**Aim of the task:** Would you give back exactly the lines from the line with "The height and" through the end of the entries below, both included, but none of the pictures?

**Dataset content:**
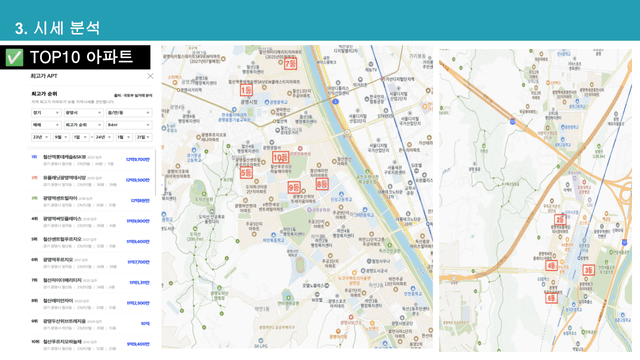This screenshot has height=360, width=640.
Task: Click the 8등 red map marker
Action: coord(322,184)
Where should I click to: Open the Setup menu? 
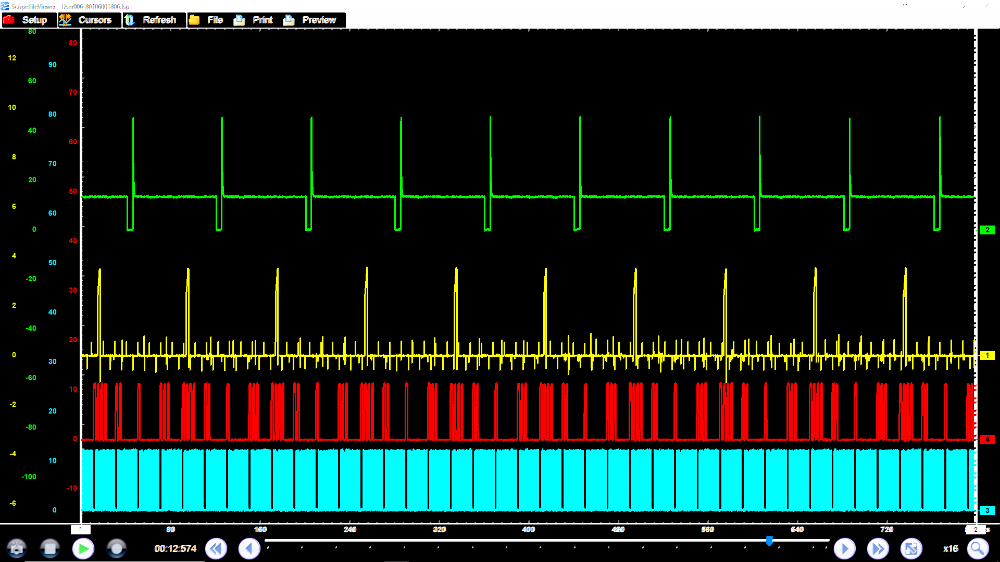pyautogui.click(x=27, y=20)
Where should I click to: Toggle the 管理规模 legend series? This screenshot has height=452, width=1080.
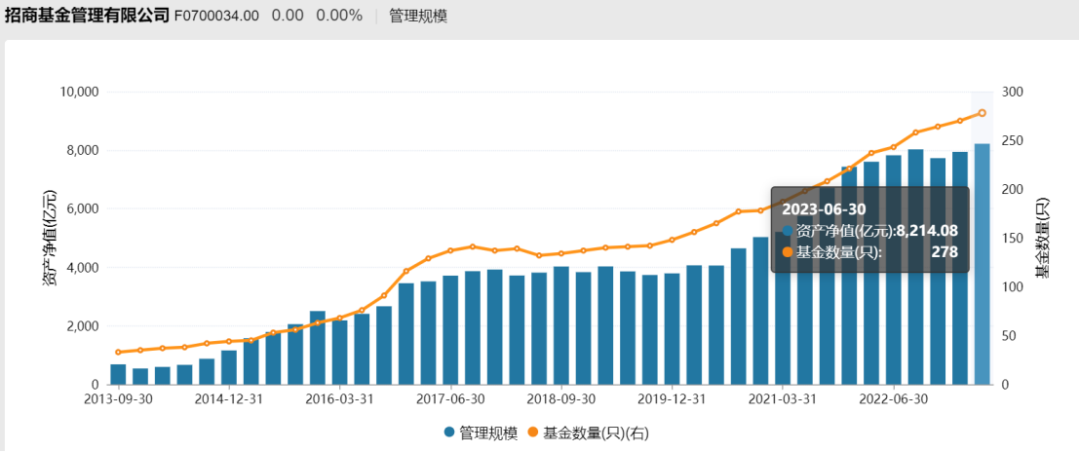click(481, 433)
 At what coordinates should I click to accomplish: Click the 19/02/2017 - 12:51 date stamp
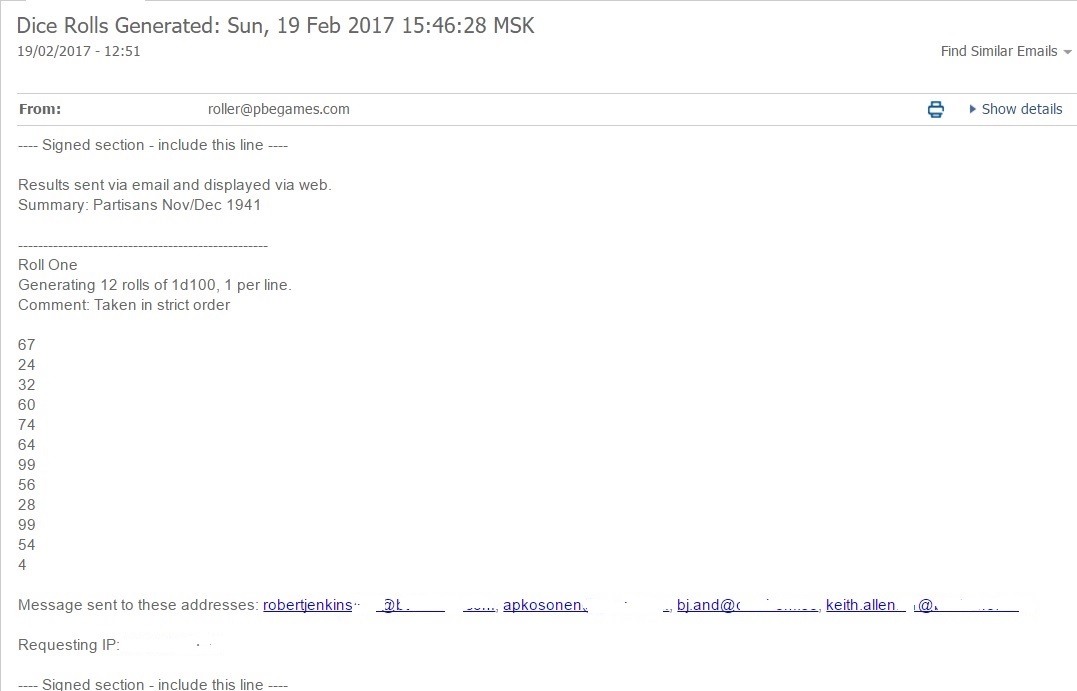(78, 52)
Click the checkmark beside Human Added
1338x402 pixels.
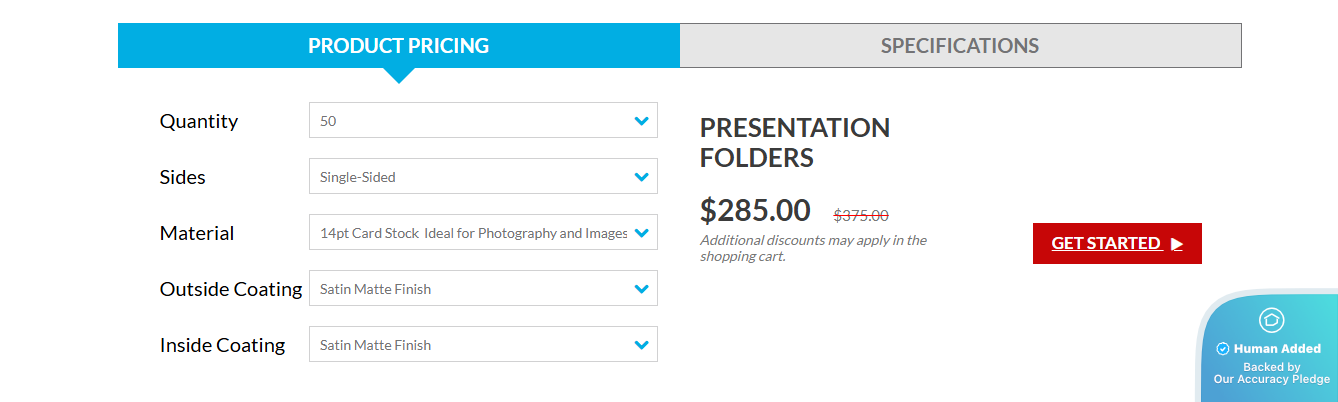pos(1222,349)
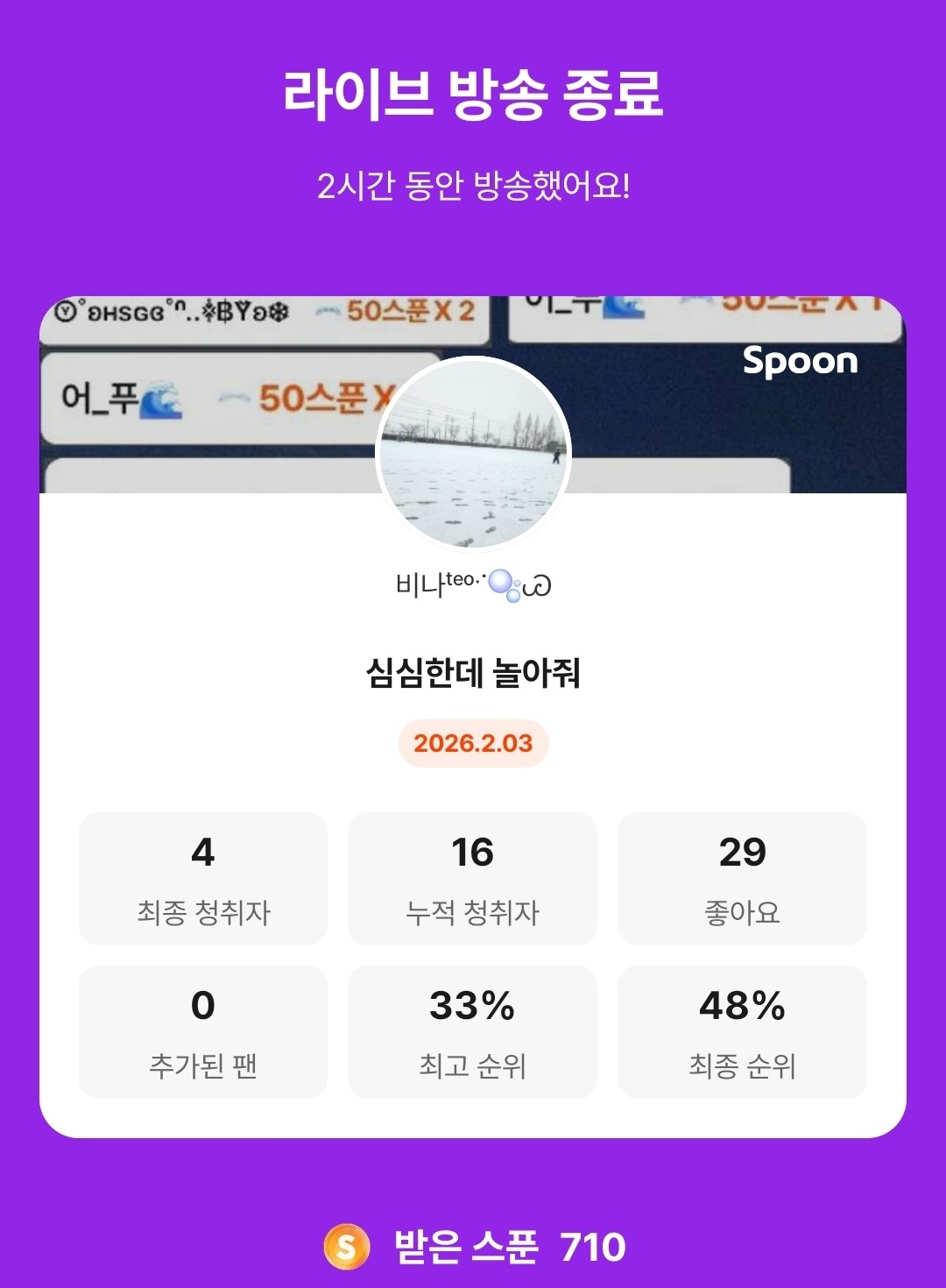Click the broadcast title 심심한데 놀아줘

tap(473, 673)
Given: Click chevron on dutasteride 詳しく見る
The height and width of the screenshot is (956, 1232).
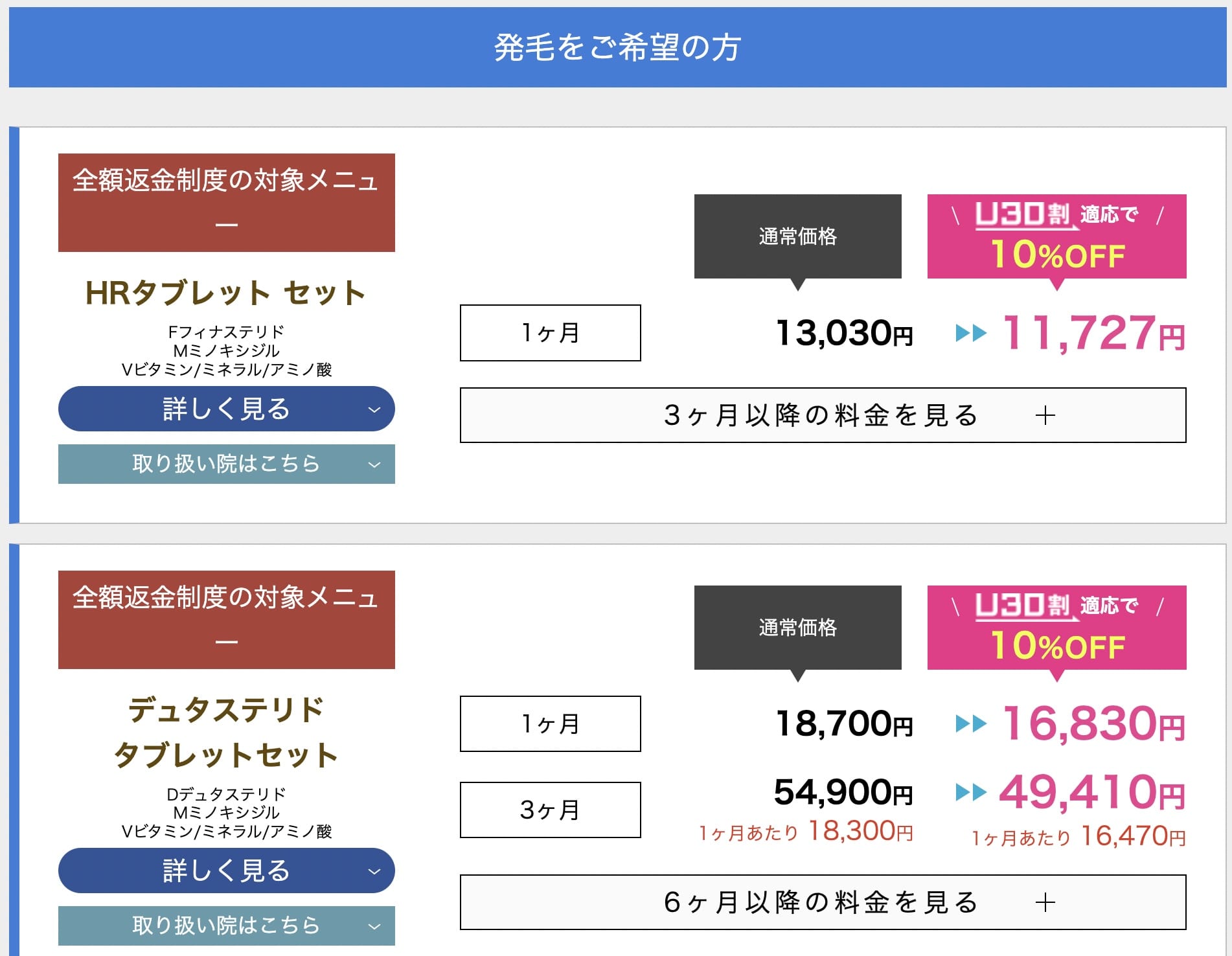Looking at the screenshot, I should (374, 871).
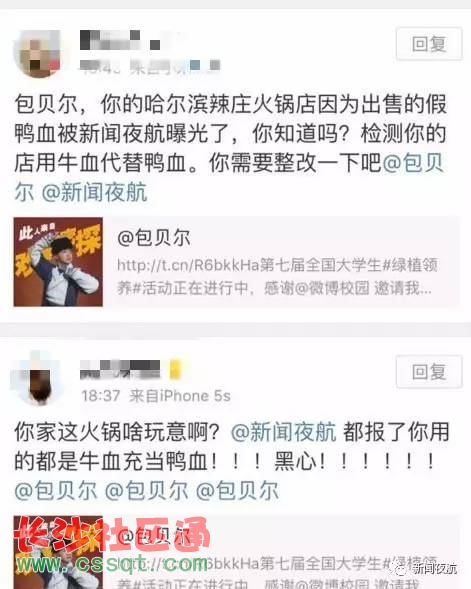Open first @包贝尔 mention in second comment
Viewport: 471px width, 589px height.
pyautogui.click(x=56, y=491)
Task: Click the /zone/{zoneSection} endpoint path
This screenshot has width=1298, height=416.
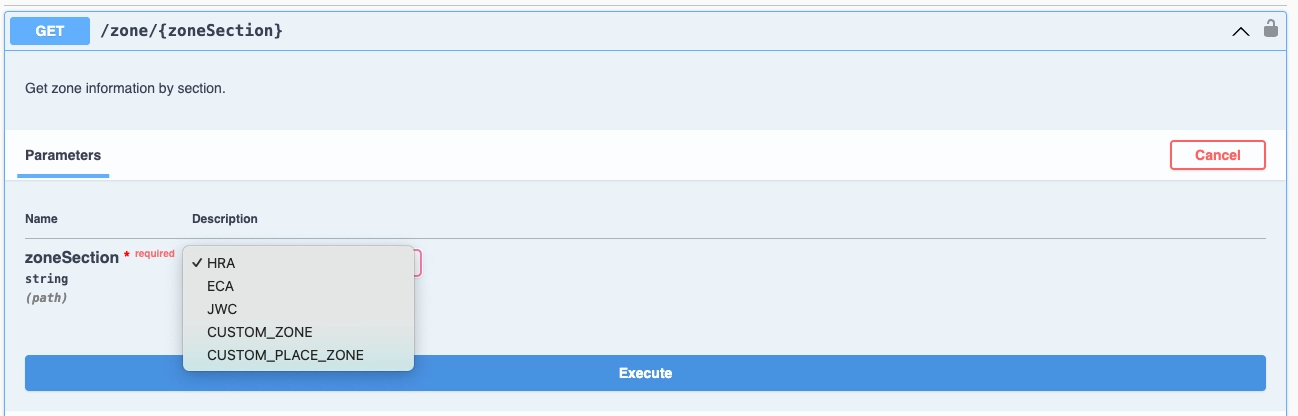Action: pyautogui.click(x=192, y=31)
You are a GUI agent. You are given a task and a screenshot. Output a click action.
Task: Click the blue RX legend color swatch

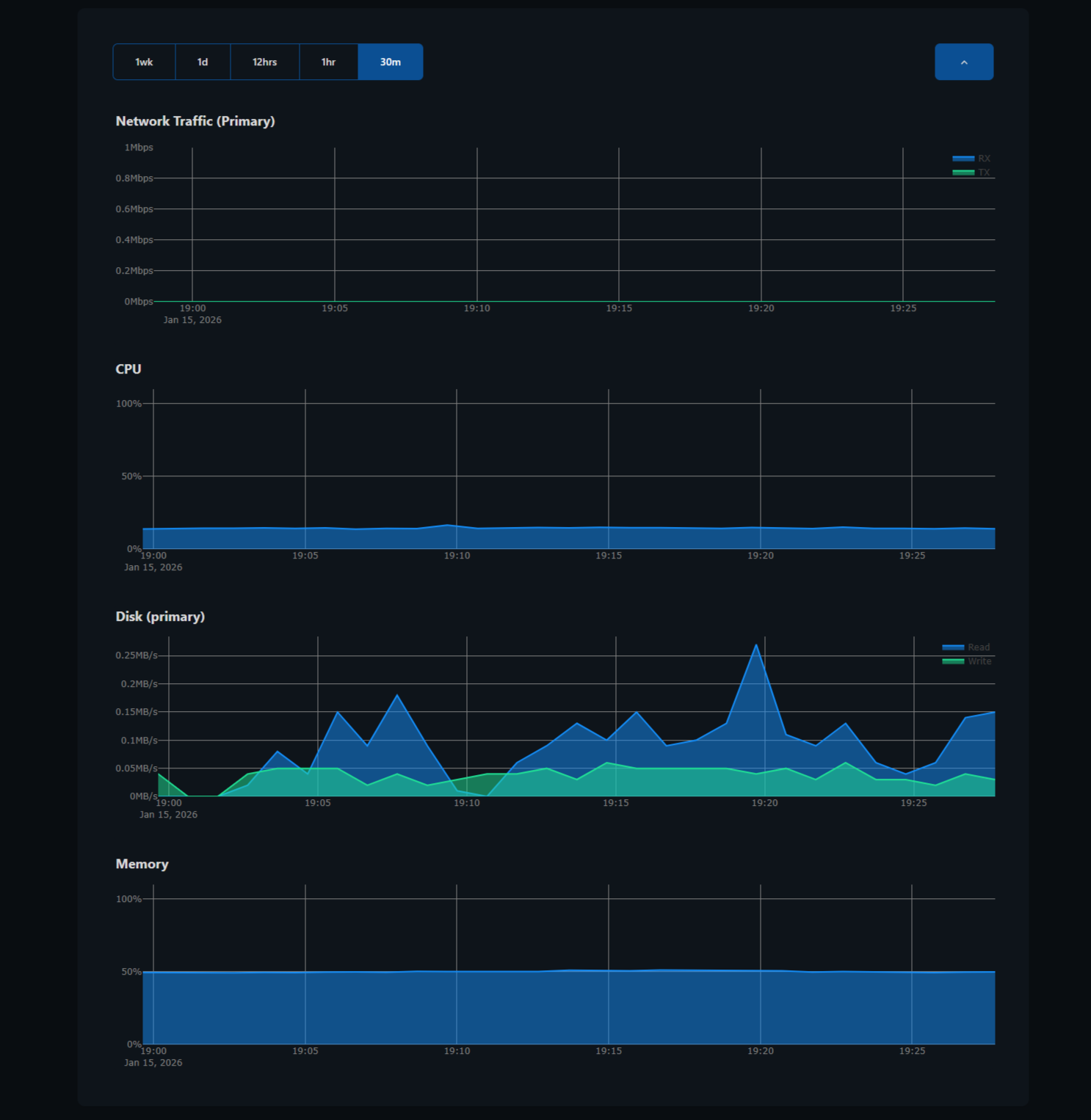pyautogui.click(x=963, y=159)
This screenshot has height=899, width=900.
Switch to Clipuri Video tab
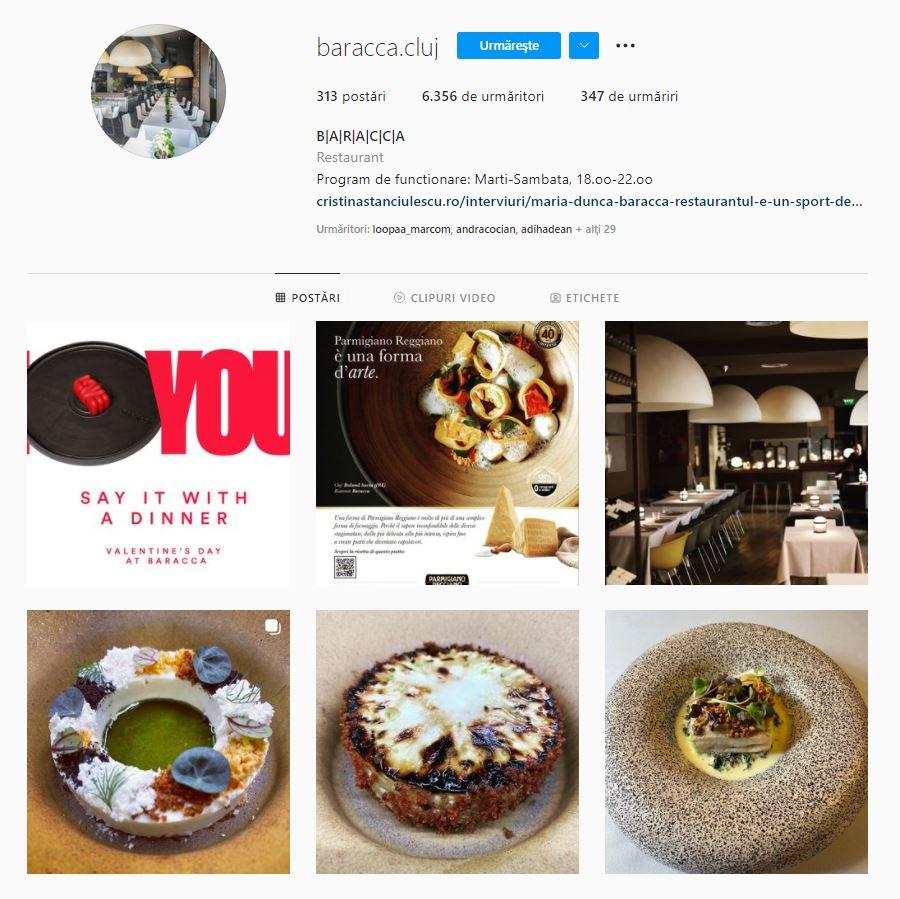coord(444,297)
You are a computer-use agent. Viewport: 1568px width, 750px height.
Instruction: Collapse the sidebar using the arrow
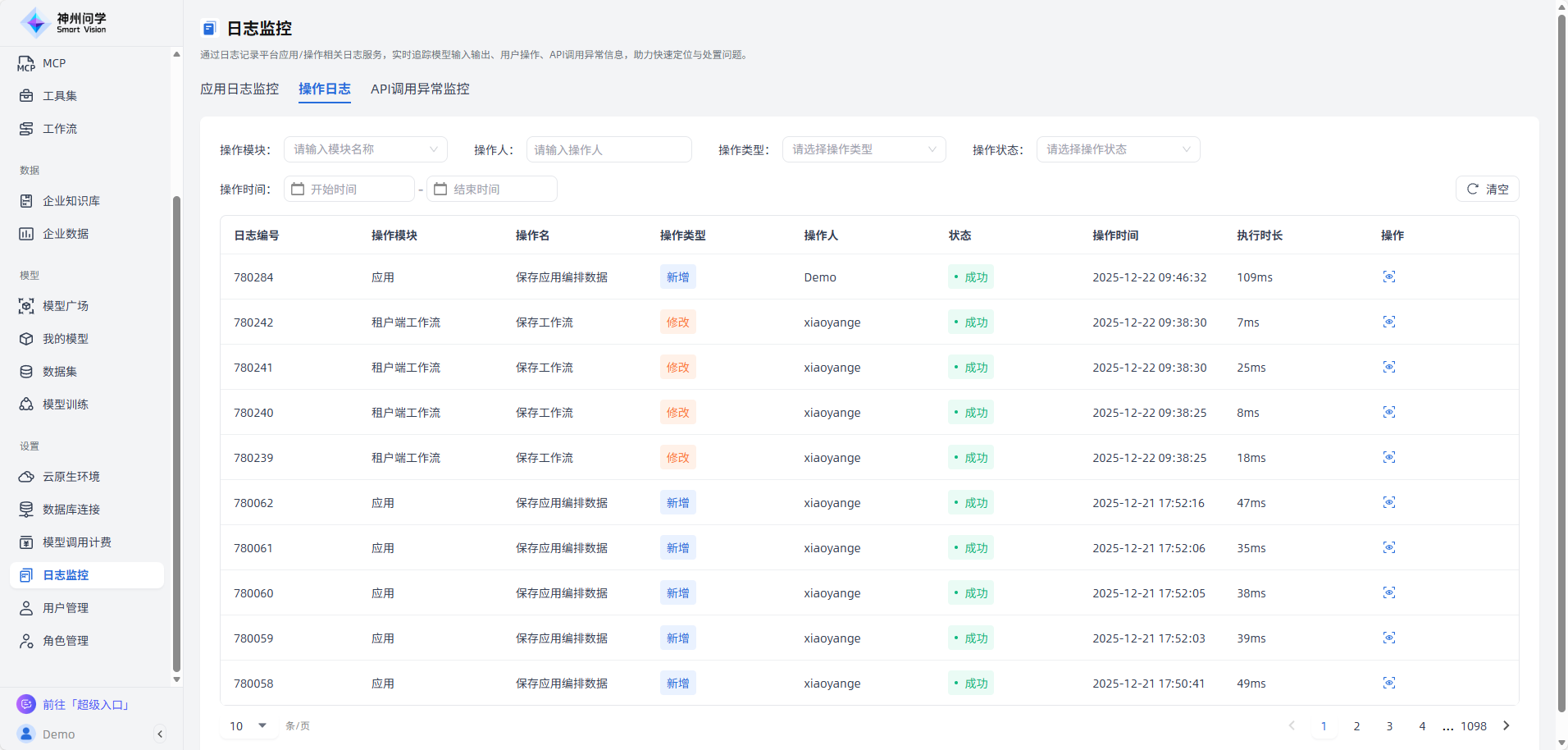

**Response to this exercise:**
The height and width of the screenshot is (956, 1232).
Looking at the screenshot, I should (374, 871).
Open first @包贝尔 mention in second comment
Viewport: 471px width, 589px height.
pyautogui.click(x=56, y=491)
Task: Click the /zone/{zoneSection} endpoint path
This screenshot has width=1298, height=416.
Action: pyautogui.click(x=192, y=31)
You are a GUI agent. You are given a task and a screenshot. Output a click action.
Task: Click the blue RX legend color swatch

pyautogui.click(x=963, y=159)
This screenshot has height=899, width=900.
Switch to Clipuri Video tab
coord(444,297)
You are a computer-use agent. Viewport: 1568px width, 750px height.
Instruction: Collapse the sidebar using the arrow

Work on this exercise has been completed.